In the #DFIR world, it seems like everyone is an expert….

…because everyone can be an expert.

One thing about the DFIR field and all of its ever-encompassing related fields, is that it is physically impossible for any one person to be an expert in the entirety of the field. To even try to be ‘that DFIR expert’ is to set yourself up for failure.

I base my opinion on what I’ve seen over the years, especially after the first time being court qualified as an expert. Once, I was even qualified as a “computer forensic expert”. It makes me cringe every time I think about that, because as far as I am concerned, no one can be realistically be an all-encompassing DFIR expert.

The reason I distance myself from being looked at as an expert is that the perception of what a court qualified expert means to many people is most time incorrect.  Being an expert implies that you know everything, that you are smarter than anyone else in that area, and that your opinion is practically fact. 
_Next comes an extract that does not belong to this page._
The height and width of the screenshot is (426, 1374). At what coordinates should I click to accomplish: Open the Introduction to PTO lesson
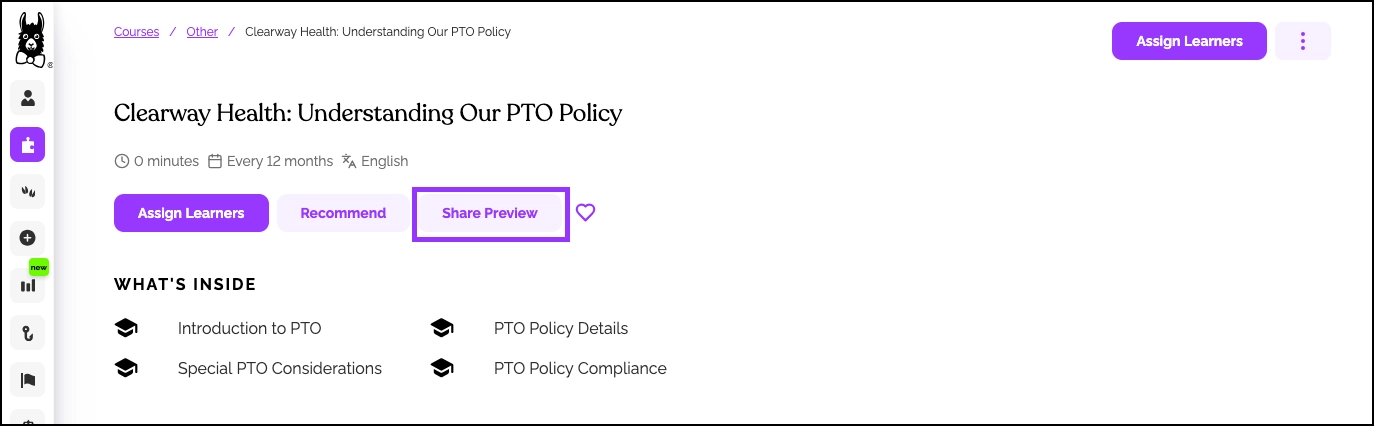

Reality is a bit different.

Without getting into the nitty gritty of expert witness testimony or how to become court qualified, let me talk about the one aspect of specialization. If you are in the field of DFIR, working to get into the field of DFIR, or preparing yourself to eventually get into the field of DFIR, you have a 100% chance of becoming an expert in a shorter period of time than you can imagine.

You can do this because you can focus on something in this field, something as little as a few bytes or as massive as some function of an operating system and learn everything about it. You can learn so much, that eventually you start discovering things about it that no one knows. You can be the expert of that thing that you researched. Do not take this lightly. If you are looking for something to propel you into DFIR, find something that no one is doing, cares about, or knows about. Research that thing and find the DFIR relationship of that thing. Master it. Publish it with any means possible, including a blog post.

I can see the future…

Here is what will happen if, I mean when, you do this. You will be recognized in the community as an expert. Court? You will shine as an expert. Confidence? Oh yeah, you will get some. Take that one thing you did and do it again with something else.

That’s all you need to do.

A warning…

Once you become noticed for something in DFIR, you are going to be known as an expert in DFIR, which means some will will think that you know everything.  For example, I was having I was having a conversation with an awesome malware researcher, who has done amazing things in her career. She can tear apart malware as if it were packaged in a wet, paper bag. As for me, I can reverse malware too! However, I can’t do it as well, or as fast, or as complete as she can. Nowhere near it.  It is not the best thing I that I can do. I actually have a 90-second conversation limit when talking about reversing malware, because after 90 seconds, all I hear is a foreign language that I do not know. (I have been increasing my 90 seconds of knowledge on a slow, but steady rate...).

The point in this story is that in this awesome conversation, after that 90 second mark, I am sure that my face turned blank and she realized that she was the expert in malware, not me. There is nothing wrong in not knowing something, and part of the expertise field is recognizing your limits, that others will know more than you do in one area of DFIR, and you will know more than they do in other areas.  This is also makes a good team, when team members cover a broad range of expertise, spread out among the team. 

So don’t be shy to say, “I have no idea what you are talking about” when you have no idea of what someone is talking about, because in this field, we each do different things, enjoy different aspects, focus on different specifics, and excel in different facets. That is how you can be an expert too. Focus on that one thing, and one thing at a time.